残念ながら、僕の忘れられない記憶は痛々しいものばかりだ。口から幾度となく零れ落ちて、僕をまた傷付けていく。



でも、大丈夫。

「人間は忘れていく生き物」



…本当に?



あぁ、そうか。

僕はまだ人間になれない、愚かな鳥だった。



自分で自分の翼を傷付けるような、愚かな飛べない鳥。



扉の開いた鳥かごで、陽気な歌を囀る。
いつか、この場所から飛び立つ日を夢見ながら。



いつまでも。いつまでも。


3/25/2023, 1:26:17 PM

好きじゃないのに

この人はこう考えて、こう想って、こう行動して、今はこうで、きっとこの後こうするだろう。

その理由はこうで、こういうことがあったからだ。



これは僕の推測、あるいは想像、はたまた空想かもしれない。それはその人に対する、紛れもない、何かしらのの想いだ。

名前を付けるなら「愛」かもしれない。
あだ名をつけるなら「情」ともいうかな。



「好き」は不思議。

好きになって、恋して。
愛してほしくて、恋愛して。



愛されたら、愛して。

愛情が生まれて、好きが分からなくなっていく。



愛から目覚めて、情が残る。



好きじゃないのに。
心変わりして、愛が離れていく。

恋をしている時が、一番幸せで、一番残酷だった。
愛に溢れている時、一番辛くて、寂しかった。

情が残ったこの時、あなたの全てが分かる気がした。



ちゃんと愛せなくて、ごめんね。
好きで居てくれて、ありがとう。

ごめんね。

もう、あなたに僕がしてあげられることはないのかもしれない。
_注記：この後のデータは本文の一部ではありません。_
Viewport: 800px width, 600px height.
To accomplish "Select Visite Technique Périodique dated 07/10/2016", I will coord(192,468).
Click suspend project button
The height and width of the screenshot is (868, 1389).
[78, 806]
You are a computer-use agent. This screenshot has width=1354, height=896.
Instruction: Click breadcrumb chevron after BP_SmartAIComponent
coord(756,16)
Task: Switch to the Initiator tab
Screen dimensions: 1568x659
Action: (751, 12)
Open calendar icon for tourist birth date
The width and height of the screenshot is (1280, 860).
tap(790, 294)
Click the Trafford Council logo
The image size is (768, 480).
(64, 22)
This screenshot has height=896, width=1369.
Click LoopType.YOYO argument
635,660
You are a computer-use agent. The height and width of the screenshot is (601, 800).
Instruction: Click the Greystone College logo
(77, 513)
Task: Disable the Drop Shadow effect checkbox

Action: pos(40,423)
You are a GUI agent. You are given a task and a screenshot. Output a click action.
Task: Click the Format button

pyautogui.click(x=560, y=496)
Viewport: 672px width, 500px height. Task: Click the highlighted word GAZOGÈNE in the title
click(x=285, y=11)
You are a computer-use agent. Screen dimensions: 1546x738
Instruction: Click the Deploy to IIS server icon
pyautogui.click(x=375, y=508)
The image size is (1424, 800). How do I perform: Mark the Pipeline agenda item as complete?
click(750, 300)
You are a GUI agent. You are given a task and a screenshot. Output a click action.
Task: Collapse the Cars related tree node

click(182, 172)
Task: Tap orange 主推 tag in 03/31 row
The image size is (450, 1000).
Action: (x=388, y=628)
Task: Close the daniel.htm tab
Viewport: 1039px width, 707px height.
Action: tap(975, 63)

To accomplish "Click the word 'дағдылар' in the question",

ごめんね。

3/25/2023, 1:11:59 AM

ところにより雨

いつからだろう。

限りなく広がる曇り空も、靴を汚すだけだった水溜りも。なんとなく、好きになったのは。



空が陰る度に、君はいつも言っていた。
「わたし、雨女だから。」

君の顔が曇る度に、僕はいつも言っていた。
「そうかなぁ、お天気なんて操れないから。」
「君のせいじゃないよ。」



空がご機嫌になって、虹が出る頃に君はこう言う。
「うわぁ、眩しいなぁ。」

君の顔が晴れて、僕はいつもこう言う。
「ほら、虹が出てるよ。見てみて!」
「晴れて良かったね。」



朧げに見える二重の虹と、君の眩しがる後ろ姿を僕はカメラで切り撮っておく。
何枚も、何枚も。



君が雨女なんかじゃない、っていう証。



ねぇ、知ってる?
僕と君が一緒に居ると、空はいつもご機嫌になるんだ。

どんな雨だって、僕が曇りくらいにしてあげる。

だからさ。
僕の隣にずっと居てくれないかな?



そんな言葉を水溜りの空に浮かべていた。

君が長靴で飛び込んで、跳ねた雨粒と一緒に、僕の言葉が小さな虹を作った。

なんだ、君も雨が好きだったんだね。



ところにより雨。
そんな日は、君と一緒に居られる。特別な日。

3/20/2023, 12:28:47 PM

夢が醒める前に

久しぶりの夢の国。

僕には子供に戻る魔法は効かなかったけど、夢を見ているような気分に浸ることができた。



「幸せ」を絵に描いたような時間。



その時だけは、現実から離れて夢を見ることができた。

でも、夢はすぐ終わってしまう。

それを知ってしまっていたから、僕は子供に戻れなかったんだな。



痛む頭を帽子で隠して、眩しい光の中を足早に歩いた。
誰も、僕の虚ろな心になんて気が付かないだろう。

皆、楽しそうに、心から夢を見ている。



暗闇で声がする。
「今を楽しめているか?」と。

僕は心の中の子供の自分をなだめながら、七色に光るライトを振った。


なんでだろう。まだ、頭が痛いや。



僕は、ちぐはぐな心と身体を繋ぎ留めるように、夜空に揺れる光を切り撮った。

そこには、魔法にかけられた僕の分身が写っている。



こんな夢ならまた見てもいいかな。



今度来るときは、心の中の子供の自分と手を繋いで、思い切り魔法にかけられてみよう。

そして会いに行くんだ。
世界中に愛されているあの人に。

あの人は「よく来たね!」と言ってくれるだろう。


夢を見させてくれてありがとう。

「またね」

僕は、心の中で大きく両手で手を振った。
そう、まるで子供みたいに。

3/18/2023, 10:33:30 AM

不条理

突き刺さるような不条理に、どこまで耐えられるのだろうか。僕は自分に問う。

感謝はあれど、謝罪のないそれは、僕にとってはもう「当たり前」になりつつある。

感情の波が立たないほどに。

いくら水面を叩かれようとも、僕のまっさらな感情の湖には、波紋ひとつ、付けることすらできない。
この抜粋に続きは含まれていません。